The empirical work of Ostrom (1990; Ostrom and Gardner, 1993) and others on institutions for governing commons resources has shown that, in practice, common property can be highly successful in managing water resources, depending on the structure and functioning of the institutions involved. She and her collaborators summed up their conclusions (Ostrom et al., 2010):
Elinor Ostrom
Researchers usually distinguish four basic types of governance systems, defined in terms of who controls access to resources: private property, government property, common property, and open access (i.e., no one's property). Research has consistently shown the inefficient outcomes of open access since open access almost always leads to destruction of any resource that is in great demand. This is the problem identified in Hardin's famous essay, although he called open access "commons," which led to substantial subsequent confusion. The other three systems, however, have mixed records in terms of sustaining water resources, including both great successes and massive failures.
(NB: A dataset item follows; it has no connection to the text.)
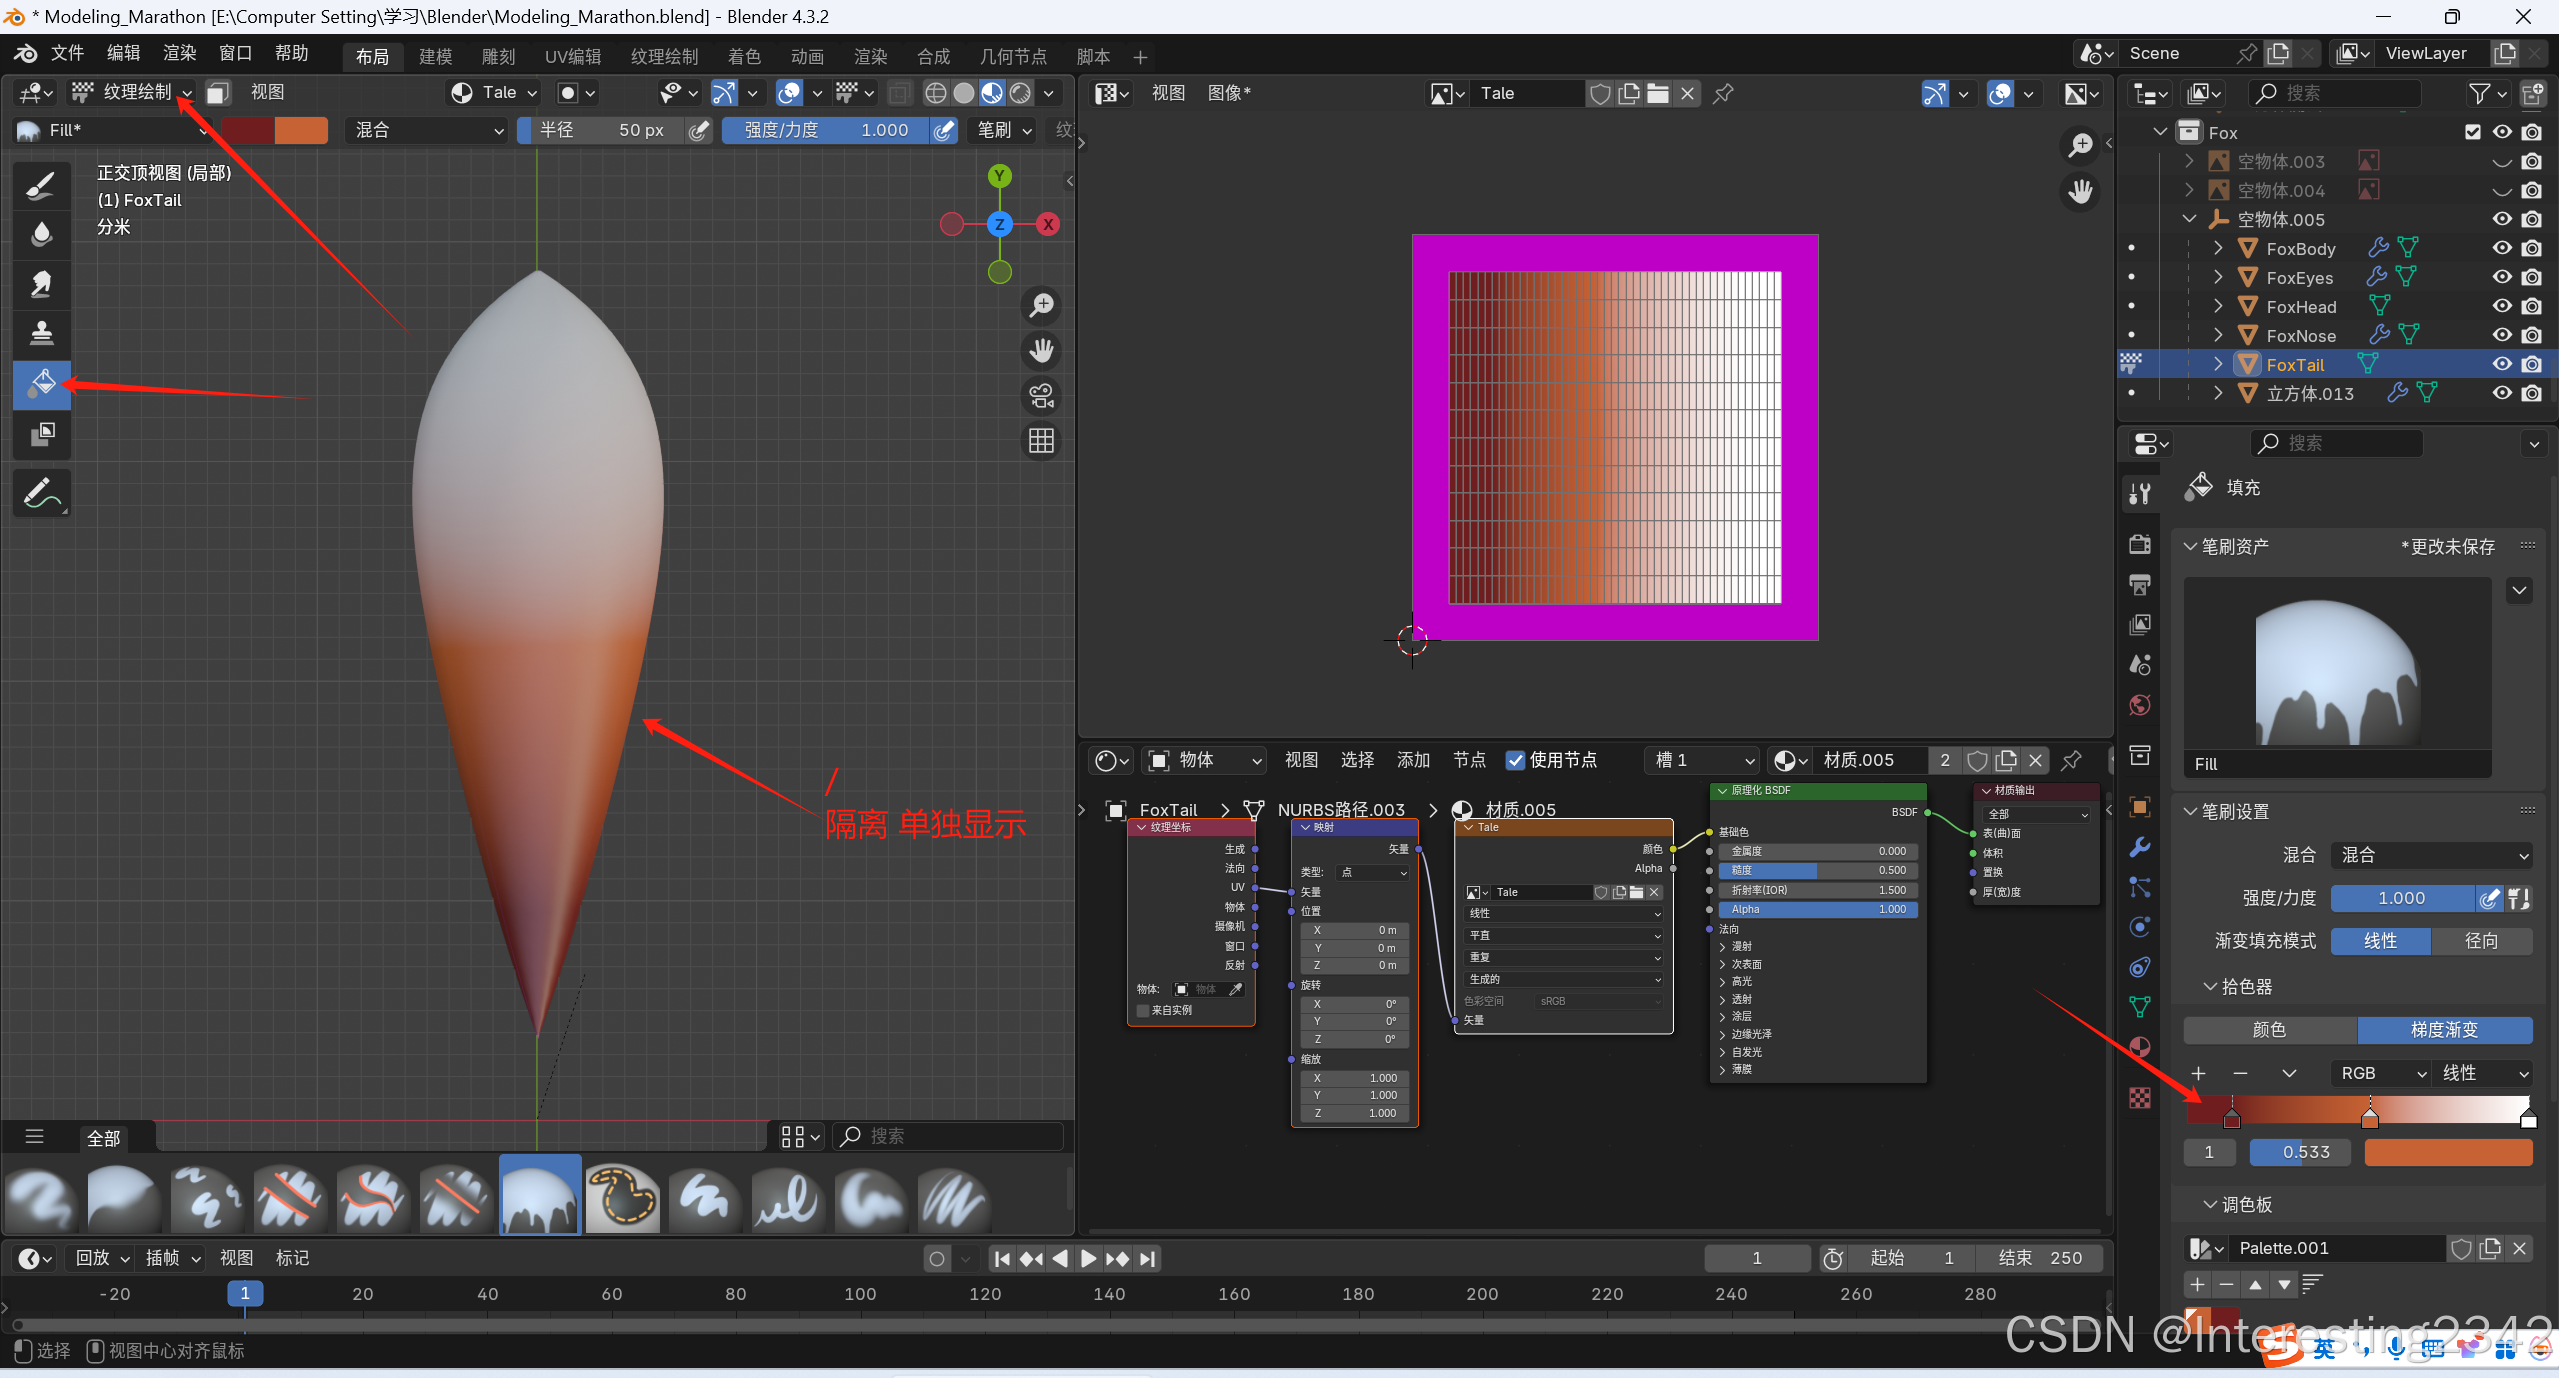Viewport: 2559px width, 1378px height.
Task: Switch color picker to 颜色 mode
Action: click(2268, 1029)
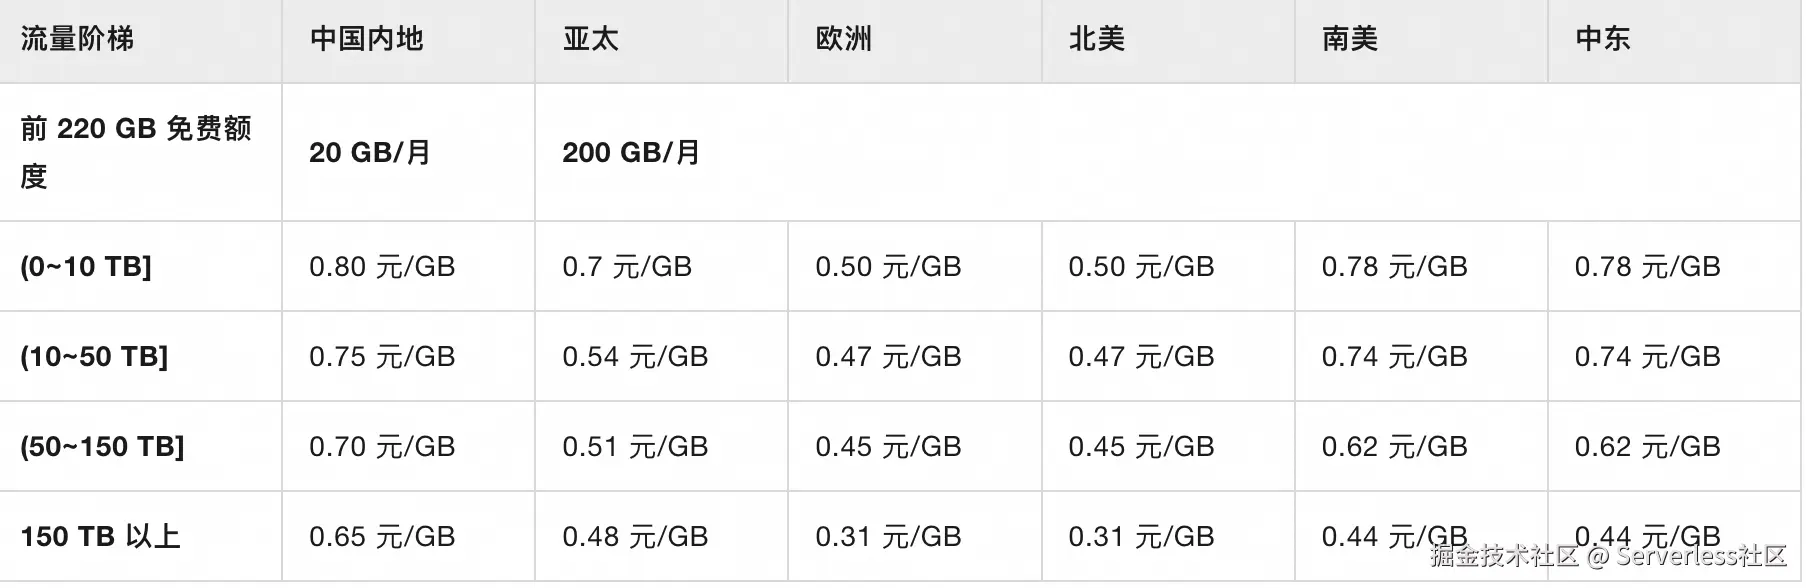Select the 20 GB/月 cell

tap(370, 152)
Thus, the ability of a type of ownership to enhance sustainable resource management depends on a number of other factors…
Many legal and environmental historians have focused on historical transitions between property regimes in water, particularly two major developments in the Anglo-American legal world: the development of the "reasonable use" riparian regime in the early to mid-nineteenth century, and the rejection of riparian rights in favor of the system known as "prior appropriation" in the western United States in the second half of the same century.

Some historians' accounts, beginning with Walter Prescott Webb's "Great Plains Thesis" (Webb, 1931), have supported the economic view associating with aridity with private rights in water (Robert G. Dunbar (1985) 'The Adaptability of Water Law to the Aridity of the West', Journal of the West 24: 57; Percy, 2005). Yet aridity has also been associated with strict state control, as in Karl Wittfogel's (1957) hypothesis associating "hydraulic civilizations" with "oriental despotism", applied to the western American context by Donald Worster (1985).